The Test of Scarlet: A Romance of Reality
black stallion, has waited for me behind almost every bit of cover within sight. I have felt him when I could not see him; there have been times when across the distance I have caught the gleam of his shrouded eyes. Because of these things, because of the friends who have died here, because of the risks we have taken and shared, because of the ice-cold nights, the poker-games, the brief escapes into cleaner country, the letters from a certain girl and the home-sick dreams which have wiled away tedious hours in dug-outs—because of all these things, in an obstinate kind of way I love the scarred, forsaken horror of this country.       “For the last time,” I told myself as I watched the sunset glow grow fainter upon the enemy domes and spires of Douai.     

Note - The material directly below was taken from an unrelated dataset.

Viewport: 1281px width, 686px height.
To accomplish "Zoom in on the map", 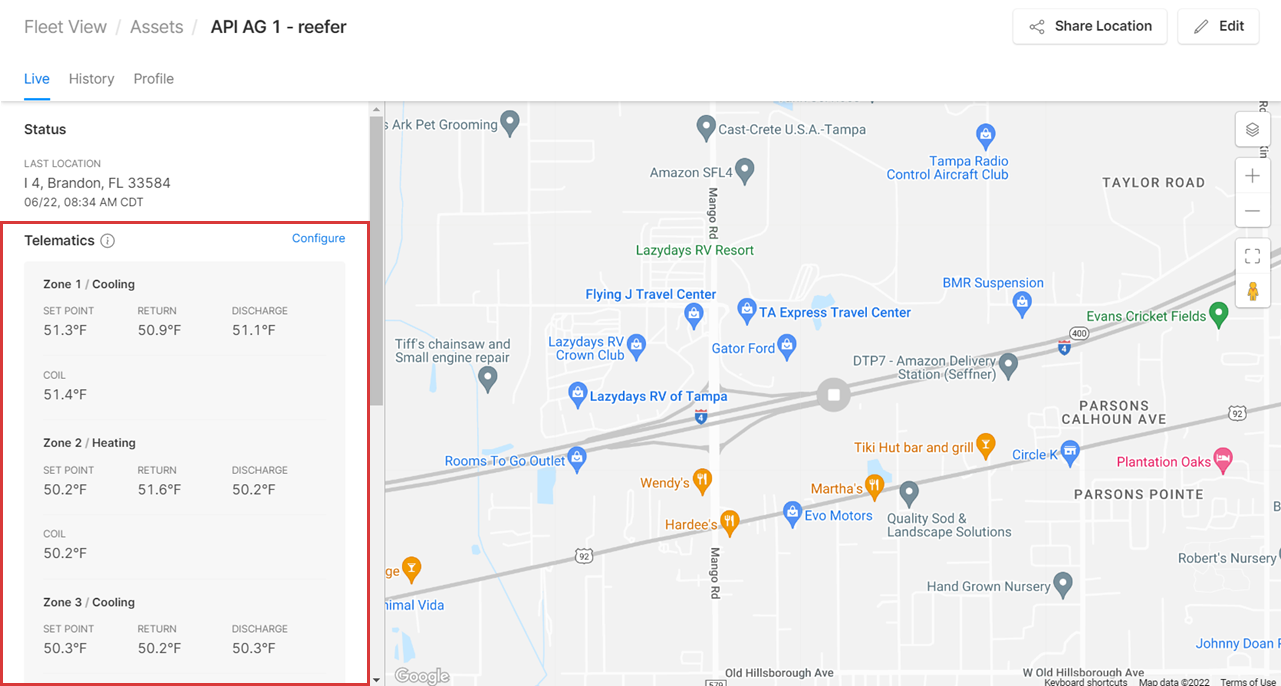I will (1252, 176).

       If I live through the war I may come back to this ridge which has been my home for over a year; but, if I come back, it will not look the same. All the challenge to one’s daring will have vanished. There will be no gassing, no shelling; one will be able to expose himself as much as he likes. Everything will be desperately and conventionally safe. Curious how one learns to admire danger!     

       While I watched and the light faded, men became symbols and shadows. They crept along the trenches, going up to die, as men have gone up to die through the ages. Even in peace times we were soldiers for one cause or another, and none of us were immune from dying. We are fighting from the day we draw breath till the day when our bodies, like beggars’ rags, drop from us and our spirits in their swift lean whiteness escape. Death! What is it but just that, the casting aside of tattered clothing!—and how tattered one’s body can become in the front-line!     

       The dance of destruction commenced as darkness settled. Like ropes of pearls flung up, the luminous tracer-bullets of machine-guns darted towards the sky. From somewhere in the clouds the Hun planes replied, flinging down similar ropes of ruin, Against the horizon, like lilies floating, Hun flares soared and swayed. While they lasted, Gavrelle sprang ghostly into sight and the contorted skeleton of what once was Oppy. The flares sink and die, everything is again swallowed up in obscurity. Down the sunken road to my left go the anonymous feet of marching men. Other feet have, trampled that mud, and they now are silent. There are feet among those who march tonight which will not make the return journey.